**Your objective**.
Beginning with the line where "高島・湖西エリア (96, 191)" appears, please restate each line of the records below word for word until the last one, inclusive, and nothing else.

══ Extracted data ══

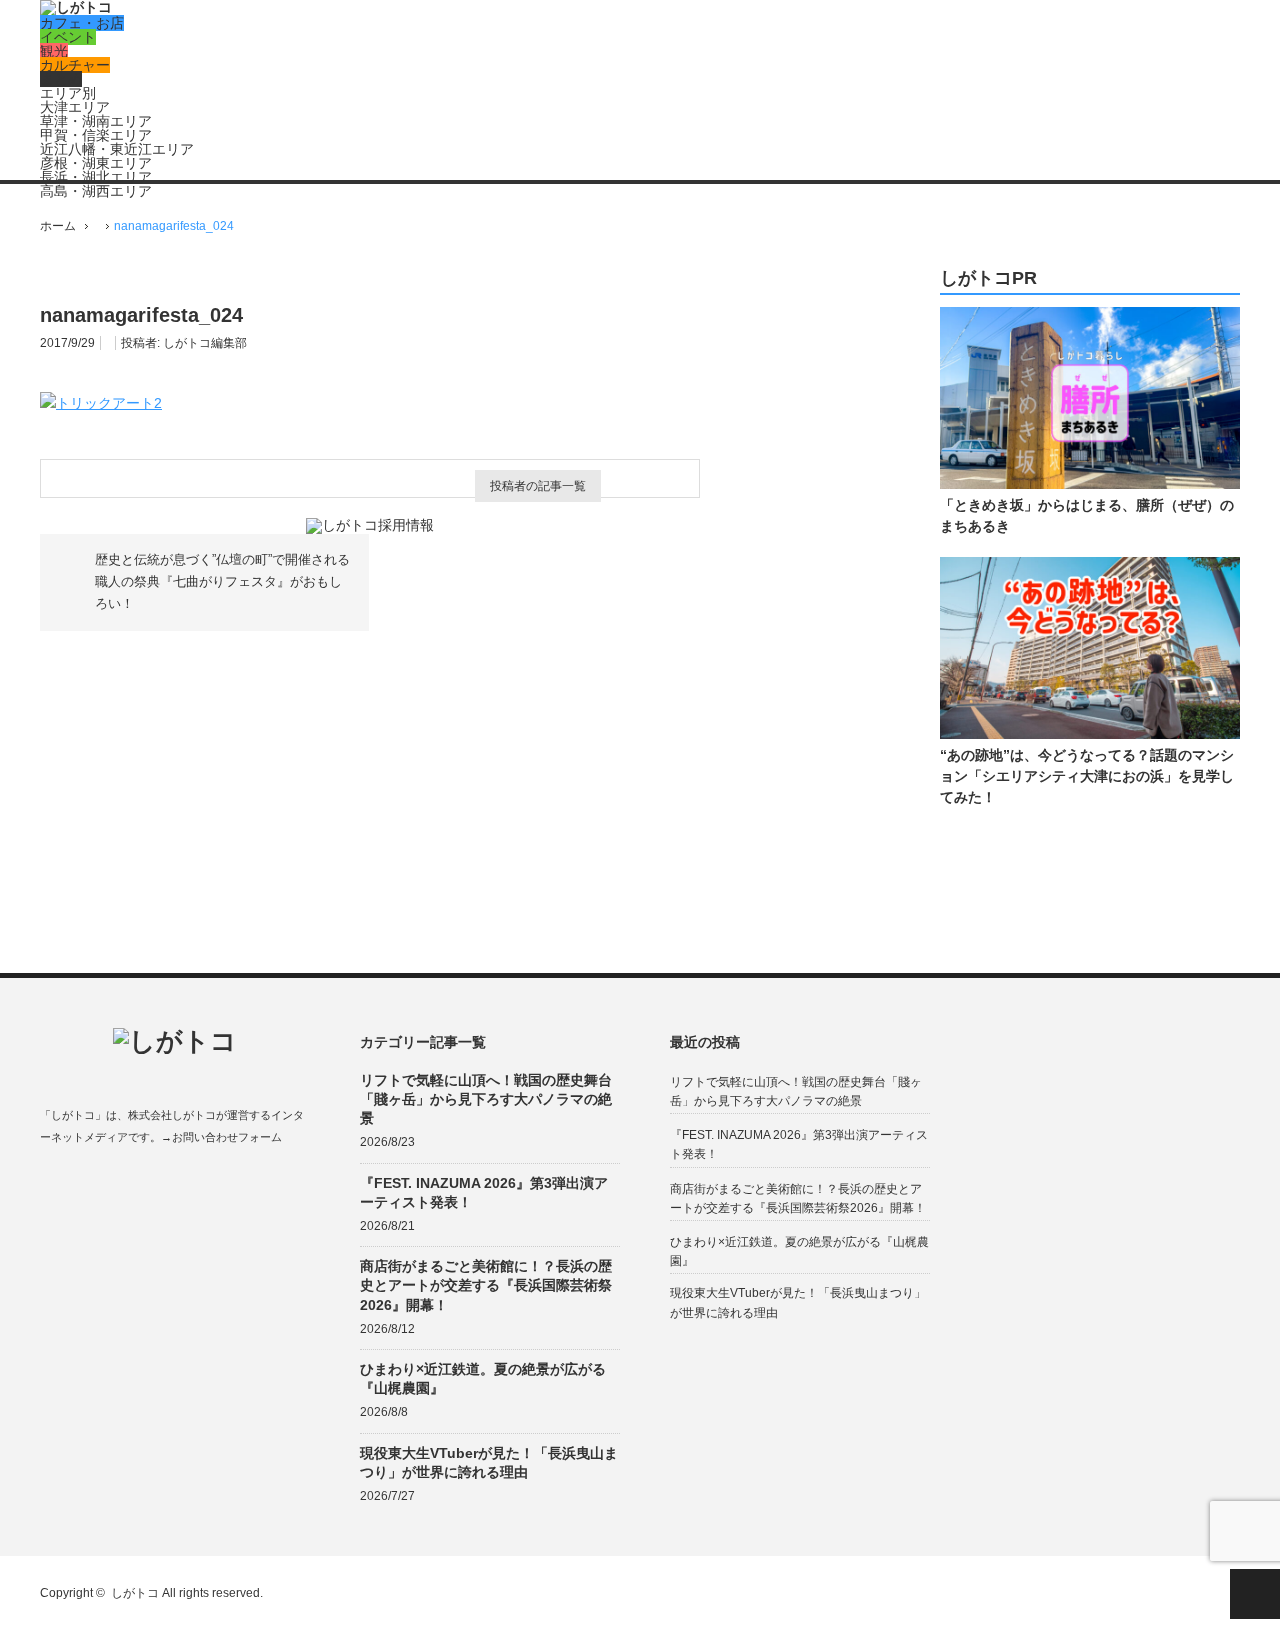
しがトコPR (988, 278)
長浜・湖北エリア (96, 177)
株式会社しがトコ (172, 1115)
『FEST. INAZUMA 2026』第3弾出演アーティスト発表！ (484, 1192)
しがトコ (135, 1593)
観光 (54, 51)
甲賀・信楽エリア (96, 135)
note (166, 1184)
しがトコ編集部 (205, 343)
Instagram (127, 1184)
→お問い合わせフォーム (221, 1137)
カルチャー (75, 65)
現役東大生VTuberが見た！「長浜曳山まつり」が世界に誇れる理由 (489, 1462)
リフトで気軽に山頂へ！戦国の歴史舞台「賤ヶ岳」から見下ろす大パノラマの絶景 (486, 1099)
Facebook (49, 1184)
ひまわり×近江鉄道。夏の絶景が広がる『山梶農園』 (483, 1378)
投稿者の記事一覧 (538, 486)
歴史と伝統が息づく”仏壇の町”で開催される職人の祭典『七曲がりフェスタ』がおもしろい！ (222, 582)
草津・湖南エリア (96, 121)
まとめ (61, 79)
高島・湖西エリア (96, 191)
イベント (68, 37)
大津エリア (75, 107)
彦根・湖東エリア (96, 163)
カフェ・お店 (82, 23)
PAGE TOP (1255, 1594)
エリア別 (68, 93)
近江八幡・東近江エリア (117, 149)
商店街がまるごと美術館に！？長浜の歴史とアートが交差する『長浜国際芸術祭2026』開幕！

═══

**Output for this task**.
高島・湖西エリア (96, 191)
イベント (68, 37)
大津エリア (75, 107)
彦根・湖東エリア (96, 163)
カフェ・お店 (82, 23)
PAGE TOP (1255, 1594)
エリア別 (68, 93)
近江八幡・東近江エリア (117, 149)
商店街がまるごと美術館に！？長浜の歴史とアートが交差する『長浜国際芸術祭2026』開幕！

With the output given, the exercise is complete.